[[ Material for this task, beginning ]]
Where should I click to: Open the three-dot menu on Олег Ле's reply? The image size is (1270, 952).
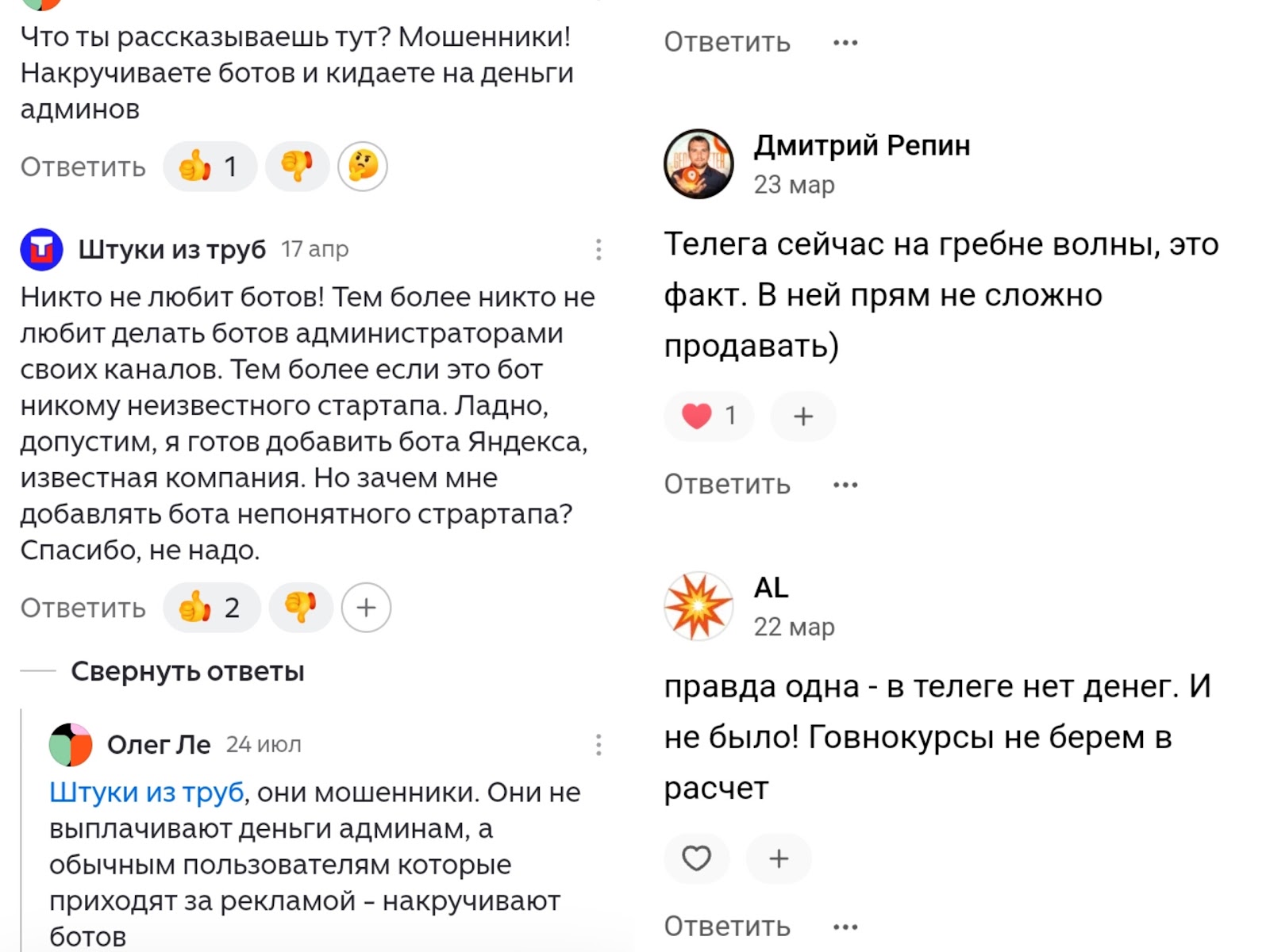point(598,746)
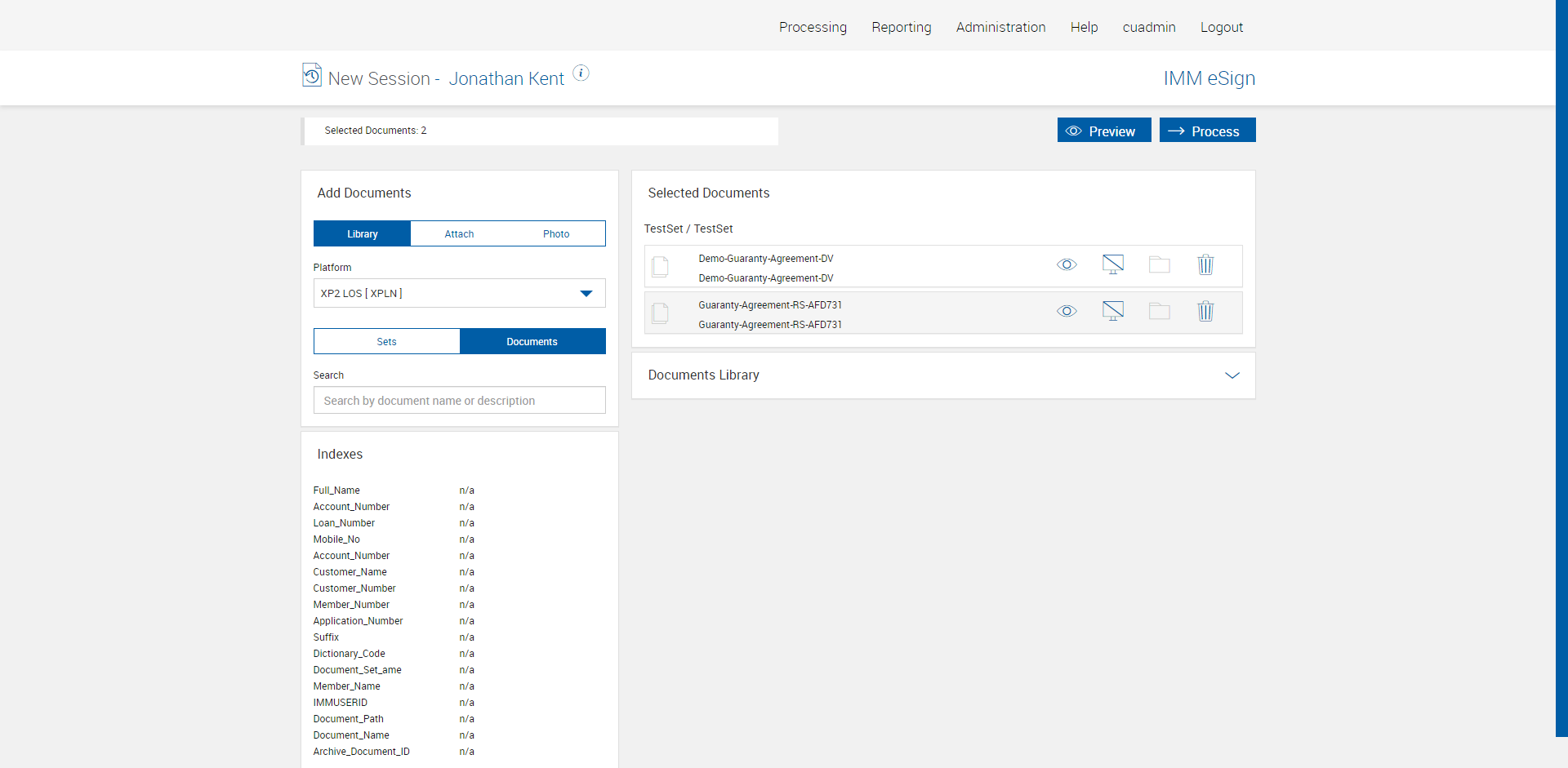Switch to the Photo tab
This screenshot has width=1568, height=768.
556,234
[[ Material for this task, end ]]
Your assignment: Copy every line of the records exactly as it is written, but not the pictures.

Solution for this problem:
Where should I click to: Open the three-dot menu on Олег Ле's reply? The image size is (1270, 952).
point(598,746)
Switch to the Photo tab
This screenshot has width=1568, height=768.
556,234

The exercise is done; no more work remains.